Objectif 1: D'après l'article ci-dessous, pour quelles raisons Jérôme se fait-il prêtre ? Répondez en une ou deux phrases.
Objectif 2: Recopiez fidèlement le passage de l'article en commençant par « Devenu curé lui-même, il » et en allant jusqu'à « s’inscrivant à l’université. ».

++++ Article ++++

C’est presque un parcours initiatique que nous raconte ici l’autrice en nous relatant – sur plus de 60 ans – l’histoire de Jérôme, le petit gars de la Gaspésie qui se fait prêtre, un peu parce que ça l’intéresse et beaucoup pour faire la fierté de ses parents et ne pas décevoir son curé.
Devenu curé lui-même, il déchantera devant ses multiples responsabilités, qui ne correspondent pas à sa personnalité. Et c’est ainsi qu’au mitan de la vie, il décide d’écouter davantage ses prédispositions intellectuelles en s’inscrivant à l’université.
Sauf que la Faculté de théologie de l’Université de Montréal des années 1990, ce n’est pas le Grand Séminaire des années 1970… On y étudie le « Jésus historique », souvent au mépris des dogmes empoussiérés. D’où divers coups de boutoir dans la foi du prêtre, par ailleurs déjà ébranlée. Précisons par exemple que l’appel de la chair aura fait son œuvre entre-temps, notamment avec deux femmes avec qui il se sera permis des idylles rassérénantes. Sans remords, car la chasteté est une lubie de l’Église. « La pulsion sexuelle est d’une force telle que la réprimer de façon catégorique et sans concession – surtout pour un homme – risque de causer plus de tort que de bien à celui qui tente de l’étouffer. »

++++ Matériel ++++

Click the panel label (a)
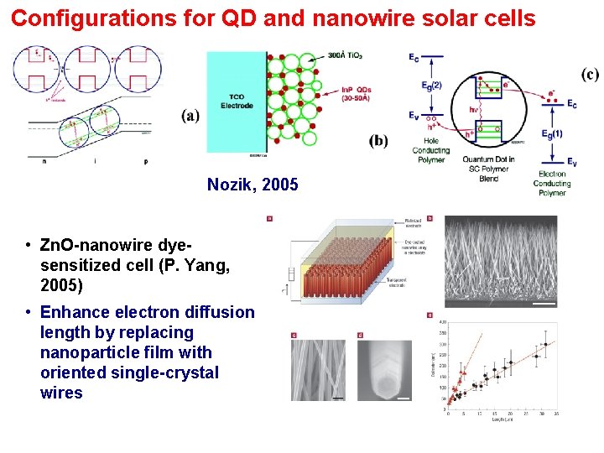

++++

Solution complète 1: Jérôme se fait prêtre un peu parce que cela l'intéresse, mais surtout pour faire la fierté de ses parents et pour ne pas décevoir son curé.

Solution complète 2:
Devenu curé lui-même, il déchantera devant ses multiples responsabilités, qui ne correspondent pas à sa personnalité. Et c’est ainsi qu’au mitan de la vie, il décide d’écouter davantage ses prédispositions intellectuelles en s’inscrivant à l’université.